An approach commonly known as governance, risk management, and compliance (GRC) has evolved to analyze risks and manage mitigation in alignment with business and compliance objectives. Governance ensures the business focuses on core activities, clarifies who in the organization has the authority to make decisions, determines accountability for actions and responsibility for outcomes, and addresses how expected performance will be evaluated.
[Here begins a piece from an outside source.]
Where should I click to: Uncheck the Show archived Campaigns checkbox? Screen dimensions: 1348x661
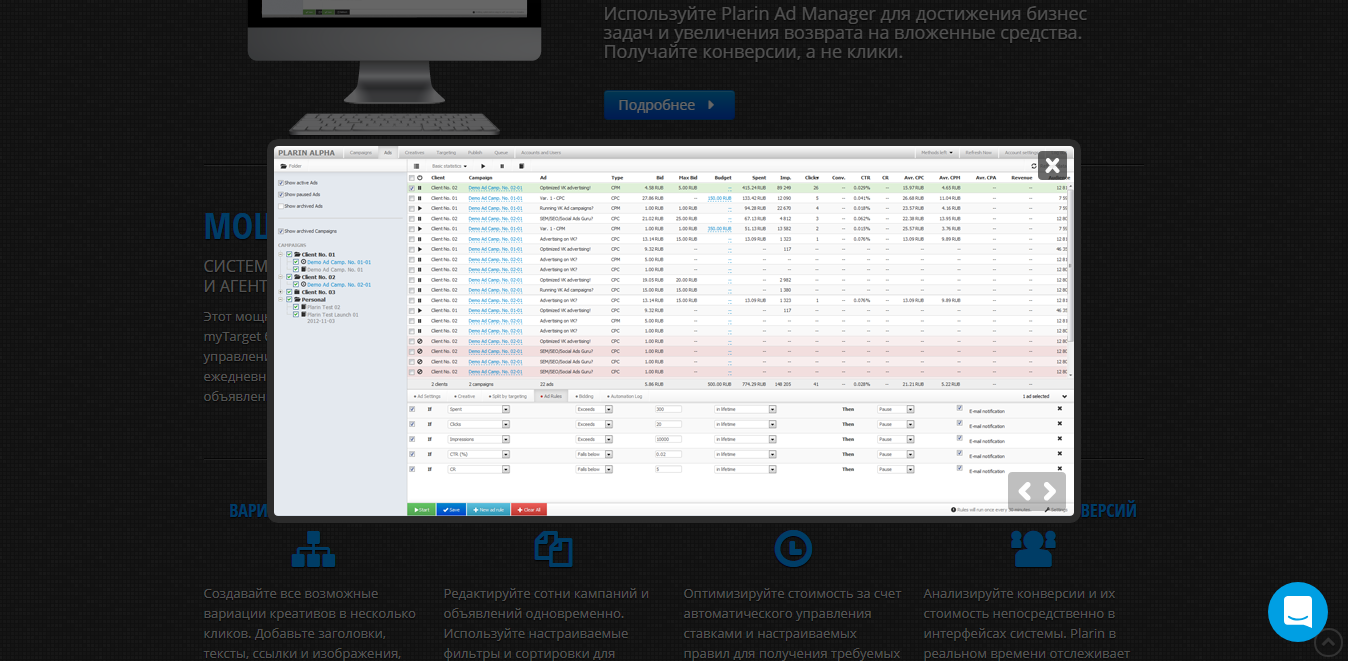[x=280, y=231]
All of this happens within a clearly defined context that might span a division, the entire organization, or a specific set of cross-discipline functions.
Design of the governance process should be done after the organization has:
- Identified its desired outcomes;
- Identified the organizational role responsible for attaining each outcome;
- Identifying the relevant metric(s) that indicate the accomplishment of each goal;
- Outlining the decision-making process for each goal.
Risk management is a systematic process for identifying, analyzing, evaluating, remediating, and monitoring risk, as well as transferring risk to another party, avoiding the risk altogether, or assuming the risk with its potential consequences. Risk management should be a component of any adopted decision-making process. As a result of the risk management process, an organization or group might decide to mitigate risk, transfer it to another party, or assume the risk along with its potential consequences.
Compliance generally refers to actions that ensure behavior that complies with established rules as well as the provision of tools to verify that compliance. It encompasses compliance with laws as well as the enterprise’s policies, which in turn can be based on best practices. Compliance requirements are not static, nor are they geographically homogenous. This means effective compliance efforts must be both dynamic and adaptable to local or regional requirements. In cloud computing, this is especially critical when dealing with data protection and privacy.